Collected data entries

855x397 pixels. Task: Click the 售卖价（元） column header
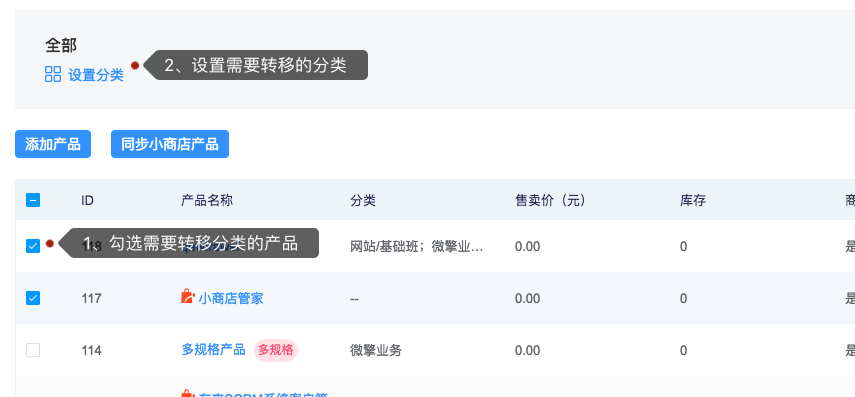click(x=550, y=201)
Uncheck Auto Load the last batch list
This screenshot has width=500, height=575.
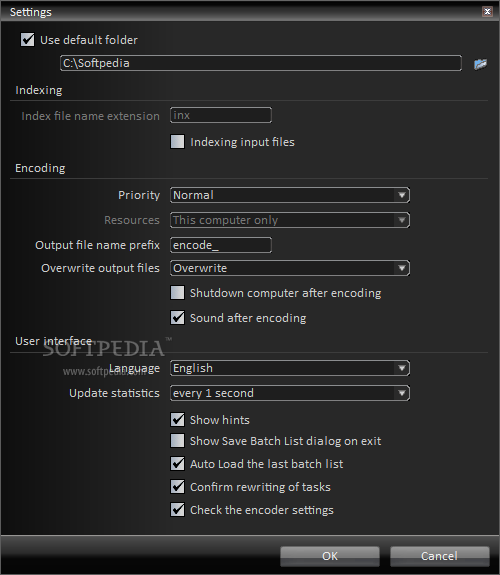(x=178, y=464)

# WHAT TO DO
Keeping the pictures out, print the entries above exactly as written.

# SOLUTION BELOW
855x397 pixels. Task: Click the 售卖价（元） column header
click(x=550, y=201)
Uncheck Auto Load the last batch list
This screenshot has width=500, height=575.
(x=178, y=464)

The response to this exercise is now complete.